Anett Lütteken (Literaturwissenschaftlerin): Ein wenig lässt sich aus seinem autobiografischen Roman „Meine Kinderjahre“ in Erfahrung bringen. Es geht zum Beispiel darum, dass seine Familie in der Refugie-Tradition stand, sich also zur französischen Herkunft bekannt hat und damit auch zum reformierten Bekenntnis.

Zugleich schreibt er, seine Mutter sei sehr temperamentvoll gewesen – aber es habe bei ihr keine Spur von „Religionseifer“ gegeben. Er beschreibt sie vielmehr als „Kind der Aufklärungszeit“. Das lässt sich als sanfter Hinweis lesen: Man war zwar Teil der reformierten Gemeinde im Großraum Berlin-Brandenburg, aber viel mehr nicht.

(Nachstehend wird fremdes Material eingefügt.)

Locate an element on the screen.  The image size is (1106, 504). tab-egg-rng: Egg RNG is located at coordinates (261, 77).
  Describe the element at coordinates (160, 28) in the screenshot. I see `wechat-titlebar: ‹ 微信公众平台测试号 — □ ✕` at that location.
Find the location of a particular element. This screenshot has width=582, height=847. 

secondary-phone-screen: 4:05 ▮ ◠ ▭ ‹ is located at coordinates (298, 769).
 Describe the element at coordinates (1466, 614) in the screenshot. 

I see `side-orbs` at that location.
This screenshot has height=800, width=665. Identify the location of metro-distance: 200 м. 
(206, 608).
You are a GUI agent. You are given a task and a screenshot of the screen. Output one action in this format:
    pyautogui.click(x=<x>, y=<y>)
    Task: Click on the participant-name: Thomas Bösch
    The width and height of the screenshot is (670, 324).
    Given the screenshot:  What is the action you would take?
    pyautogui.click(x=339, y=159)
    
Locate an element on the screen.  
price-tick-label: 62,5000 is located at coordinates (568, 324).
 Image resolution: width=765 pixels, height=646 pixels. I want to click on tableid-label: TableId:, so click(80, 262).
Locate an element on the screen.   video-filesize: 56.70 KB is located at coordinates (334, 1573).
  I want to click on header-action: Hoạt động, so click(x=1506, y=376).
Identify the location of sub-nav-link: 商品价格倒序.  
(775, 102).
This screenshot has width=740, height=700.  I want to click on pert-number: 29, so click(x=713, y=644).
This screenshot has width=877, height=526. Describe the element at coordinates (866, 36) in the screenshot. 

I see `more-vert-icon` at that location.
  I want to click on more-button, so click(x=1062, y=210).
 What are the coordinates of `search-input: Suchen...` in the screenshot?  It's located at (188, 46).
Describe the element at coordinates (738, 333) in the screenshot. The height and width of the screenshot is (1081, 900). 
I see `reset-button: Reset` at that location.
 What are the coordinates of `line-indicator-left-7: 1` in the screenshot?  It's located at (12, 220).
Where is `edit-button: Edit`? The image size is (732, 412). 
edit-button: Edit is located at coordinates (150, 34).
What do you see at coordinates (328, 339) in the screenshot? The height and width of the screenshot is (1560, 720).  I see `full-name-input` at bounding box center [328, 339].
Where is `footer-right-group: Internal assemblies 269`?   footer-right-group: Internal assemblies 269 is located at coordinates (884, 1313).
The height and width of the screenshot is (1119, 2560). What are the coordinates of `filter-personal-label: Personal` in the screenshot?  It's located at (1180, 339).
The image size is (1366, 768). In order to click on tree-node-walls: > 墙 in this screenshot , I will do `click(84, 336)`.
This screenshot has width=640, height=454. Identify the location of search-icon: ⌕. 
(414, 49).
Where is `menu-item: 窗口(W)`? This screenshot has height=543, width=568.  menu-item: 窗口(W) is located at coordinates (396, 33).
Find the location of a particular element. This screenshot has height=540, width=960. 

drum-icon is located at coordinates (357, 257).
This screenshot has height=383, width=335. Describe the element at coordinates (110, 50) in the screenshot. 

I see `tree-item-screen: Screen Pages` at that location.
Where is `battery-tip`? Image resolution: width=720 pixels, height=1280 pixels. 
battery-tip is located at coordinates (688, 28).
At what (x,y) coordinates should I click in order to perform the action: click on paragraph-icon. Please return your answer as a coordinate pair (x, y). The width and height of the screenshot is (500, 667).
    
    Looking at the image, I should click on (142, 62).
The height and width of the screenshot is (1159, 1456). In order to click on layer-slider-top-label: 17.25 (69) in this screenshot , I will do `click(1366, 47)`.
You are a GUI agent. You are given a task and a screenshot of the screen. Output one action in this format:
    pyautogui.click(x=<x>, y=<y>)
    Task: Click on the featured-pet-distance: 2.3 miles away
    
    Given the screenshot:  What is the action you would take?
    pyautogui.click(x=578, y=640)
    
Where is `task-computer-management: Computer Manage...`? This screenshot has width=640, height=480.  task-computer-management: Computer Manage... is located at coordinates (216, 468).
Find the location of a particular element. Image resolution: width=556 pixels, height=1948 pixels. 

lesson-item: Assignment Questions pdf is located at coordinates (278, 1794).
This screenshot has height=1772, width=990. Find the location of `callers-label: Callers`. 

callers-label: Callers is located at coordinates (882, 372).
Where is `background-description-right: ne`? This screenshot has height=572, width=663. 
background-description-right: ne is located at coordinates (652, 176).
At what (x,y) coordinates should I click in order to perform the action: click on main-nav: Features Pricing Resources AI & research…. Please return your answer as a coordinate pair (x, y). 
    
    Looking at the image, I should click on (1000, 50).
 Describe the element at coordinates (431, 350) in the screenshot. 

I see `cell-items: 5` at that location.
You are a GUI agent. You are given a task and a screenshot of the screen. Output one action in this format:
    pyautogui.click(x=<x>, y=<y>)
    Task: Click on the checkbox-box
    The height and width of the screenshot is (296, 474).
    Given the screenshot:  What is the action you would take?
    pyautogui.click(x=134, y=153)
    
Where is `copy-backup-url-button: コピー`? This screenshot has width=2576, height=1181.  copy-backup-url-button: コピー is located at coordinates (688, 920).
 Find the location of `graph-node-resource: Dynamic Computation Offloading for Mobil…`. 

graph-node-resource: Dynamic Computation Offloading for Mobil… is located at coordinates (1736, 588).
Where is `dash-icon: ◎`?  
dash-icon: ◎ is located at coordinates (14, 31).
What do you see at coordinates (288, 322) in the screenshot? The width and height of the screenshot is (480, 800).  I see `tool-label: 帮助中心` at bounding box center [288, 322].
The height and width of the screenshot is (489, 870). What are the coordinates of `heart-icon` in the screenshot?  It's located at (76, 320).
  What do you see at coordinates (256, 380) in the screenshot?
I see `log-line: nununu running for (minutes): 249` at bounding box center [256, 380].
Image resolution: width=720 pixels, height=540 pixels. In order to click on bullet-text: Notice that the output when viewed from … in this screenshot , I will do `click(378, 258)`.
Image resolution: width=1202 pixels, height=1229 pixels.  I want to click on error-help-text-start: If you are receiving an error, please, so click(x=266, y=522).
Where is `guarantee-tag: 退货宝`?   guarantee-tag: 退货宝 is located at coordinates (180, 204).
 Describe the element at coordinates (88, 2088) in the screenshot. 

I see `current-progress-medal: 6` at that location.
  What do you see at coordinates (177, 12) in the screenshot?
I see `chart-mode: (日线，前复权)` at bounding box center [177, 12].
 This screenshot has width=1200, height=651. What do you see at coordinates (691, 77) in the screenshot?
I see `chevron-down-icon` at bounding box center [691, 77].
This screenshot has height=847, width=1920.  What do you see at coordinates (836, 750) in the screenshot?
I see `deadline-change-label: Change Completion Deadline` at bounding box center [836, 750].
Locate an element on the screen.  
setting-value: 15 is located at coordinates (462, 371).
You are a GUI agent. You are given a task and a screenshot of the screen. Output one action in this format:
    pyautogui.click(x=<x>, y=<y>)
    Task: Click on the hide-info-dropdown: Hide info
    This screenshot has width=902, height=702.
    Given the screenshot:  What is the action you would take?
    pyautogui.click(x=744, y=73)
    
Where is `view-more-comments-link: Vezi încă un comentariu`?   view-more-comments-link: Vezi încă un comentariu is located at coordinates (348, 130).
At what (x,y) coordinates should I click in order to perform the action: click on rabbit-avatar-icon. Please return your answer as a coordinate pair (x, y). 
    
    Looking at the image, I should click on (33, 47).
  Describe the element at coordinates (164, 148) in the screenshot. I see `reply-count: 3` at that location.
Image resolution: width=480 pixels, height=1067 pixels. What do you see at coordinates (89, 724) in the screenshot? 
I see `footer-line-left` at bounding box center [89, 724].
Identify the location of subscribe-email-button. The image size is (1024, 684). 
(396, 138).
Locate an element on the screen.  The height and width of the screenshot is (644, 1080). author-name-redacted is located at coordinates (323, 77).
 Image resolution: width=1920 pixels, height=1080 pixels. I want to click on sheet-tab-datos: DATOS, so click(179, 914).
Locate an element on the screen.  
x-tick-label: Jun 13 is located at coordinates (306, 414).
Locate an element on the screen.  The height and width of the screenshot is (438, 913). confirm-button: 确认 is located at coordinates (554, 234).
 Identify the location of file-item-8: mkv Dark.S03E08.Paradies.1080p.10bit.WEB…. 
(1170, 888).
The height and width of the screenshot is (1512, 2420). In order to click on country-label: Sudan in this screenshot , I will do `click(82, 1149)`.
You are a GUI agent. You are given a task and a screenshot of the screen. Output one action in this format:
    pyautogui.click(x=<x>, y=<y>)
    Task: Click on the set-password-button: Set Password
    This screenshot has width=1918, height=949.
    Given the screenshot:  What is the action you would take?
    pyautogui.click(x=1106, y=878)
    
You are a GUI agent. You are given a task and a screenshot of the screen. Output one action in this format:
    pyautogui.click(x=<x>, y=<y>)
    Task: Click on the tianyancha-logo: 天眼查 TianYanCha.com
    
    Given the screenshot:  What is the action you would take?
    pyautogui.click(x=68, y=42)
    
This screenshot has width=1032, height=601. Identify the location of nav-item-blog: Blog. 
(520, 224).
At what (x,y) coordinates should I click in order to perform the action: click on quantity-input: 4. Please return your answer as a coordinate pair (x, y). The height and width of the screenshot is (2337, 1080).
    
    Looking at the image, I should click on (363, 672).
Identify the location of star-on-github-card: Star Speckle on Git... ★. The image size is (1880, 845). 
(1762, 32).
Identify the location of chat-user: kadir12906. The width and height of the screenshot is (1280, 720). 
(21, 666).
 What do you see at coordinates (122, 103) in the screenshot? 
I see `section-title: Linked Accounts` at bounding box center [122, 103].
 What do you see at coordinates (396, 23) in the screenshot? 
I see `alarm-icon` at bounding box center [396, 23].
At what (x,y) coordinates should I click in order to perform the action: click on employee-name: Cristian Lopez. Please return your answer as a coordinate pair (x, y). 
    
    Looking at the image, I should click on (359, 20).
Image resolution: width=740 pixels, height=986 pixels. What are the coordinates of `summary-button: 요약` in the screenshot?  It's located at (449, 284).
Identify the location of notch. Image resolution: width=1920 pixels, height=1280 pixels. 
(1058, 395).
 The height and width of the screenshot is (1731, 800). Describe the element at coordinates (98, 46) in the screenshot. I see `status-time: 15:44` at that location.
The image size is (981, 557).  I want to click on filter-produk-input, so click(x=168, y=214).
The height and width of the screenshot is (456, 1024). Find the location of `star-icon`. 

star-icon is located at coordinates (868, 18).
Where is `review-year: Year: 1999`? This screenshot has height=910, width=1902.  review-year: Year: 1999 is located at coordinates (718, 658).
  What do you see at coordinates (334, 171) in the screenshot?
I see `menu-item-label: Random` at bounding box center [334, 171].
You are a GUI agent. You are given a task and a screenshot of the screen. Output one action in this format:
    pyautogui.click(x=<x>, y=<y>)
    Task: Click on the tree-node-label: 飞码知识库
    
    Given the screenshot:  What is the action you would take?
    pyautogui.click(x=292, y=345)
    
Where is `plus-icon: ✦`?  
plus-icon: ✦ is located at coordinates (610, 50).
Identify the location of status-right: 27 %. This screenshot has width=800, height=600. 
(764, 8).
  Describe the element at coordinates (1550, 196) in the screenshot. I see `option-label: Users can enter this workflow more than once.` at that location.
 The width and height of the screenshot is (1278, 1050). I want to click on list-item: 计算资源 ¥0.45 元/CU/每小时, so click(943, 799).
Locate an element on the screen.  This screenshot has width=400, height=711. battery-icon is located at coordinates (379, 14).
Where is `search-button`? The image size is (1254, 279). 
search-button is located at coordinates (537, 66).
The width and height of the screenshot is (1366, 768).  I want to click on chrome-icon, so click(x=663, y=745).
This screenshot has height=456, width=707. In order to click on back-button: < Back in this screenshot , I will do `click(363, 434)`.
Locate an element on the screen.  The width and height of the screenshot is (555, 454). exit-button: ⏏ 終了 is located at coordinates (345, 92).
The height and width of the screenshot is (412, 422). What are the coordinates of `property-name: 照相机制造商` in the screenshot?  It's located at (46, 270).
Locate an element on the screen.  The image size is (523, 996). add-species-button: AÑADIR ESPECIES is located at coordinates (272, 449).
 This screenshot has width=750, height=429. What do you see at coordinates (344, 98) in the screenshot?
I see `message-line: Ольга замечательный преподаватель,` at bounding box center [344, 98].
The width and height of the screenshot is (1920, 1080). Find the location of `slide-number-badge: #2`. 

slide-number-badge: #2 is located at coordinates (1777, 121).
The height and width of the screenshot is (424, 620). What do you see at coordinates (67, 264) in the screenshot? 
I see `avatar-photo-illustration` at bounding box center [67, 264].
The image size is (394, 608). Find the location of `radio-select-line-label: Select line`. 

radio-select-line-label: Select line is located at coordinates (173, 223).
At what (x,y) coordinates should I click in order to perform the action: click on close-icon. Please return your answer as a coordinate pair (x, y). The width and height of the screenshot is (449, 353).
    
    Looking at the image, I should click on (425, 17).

KNA: Wie sah dieses Gemeindeleben aus?

Lütteken: Viele Dinge, die im 19. Jahrhundert selbstverständlich waren, sind heute nicht mehr präsent. Dazu gehören auch Aktivitäten und Praktiken von Frömmigkeit. Fontane selbst gibt darüber nur bescheidene Auskunft: Gegen Ende seines Lebens schildert er etwa, wie er Weihnachten verbracht hat – jeweils in einem Satz zusammengefasst.

Generell sollte man diesen privaten Menschen von dem Publizisten Fontane trennen. Das Gesellschaftspanorama, das er verfasst hat, ist nicht mit seiner persönlichen Einschätzung gleichzusetzen.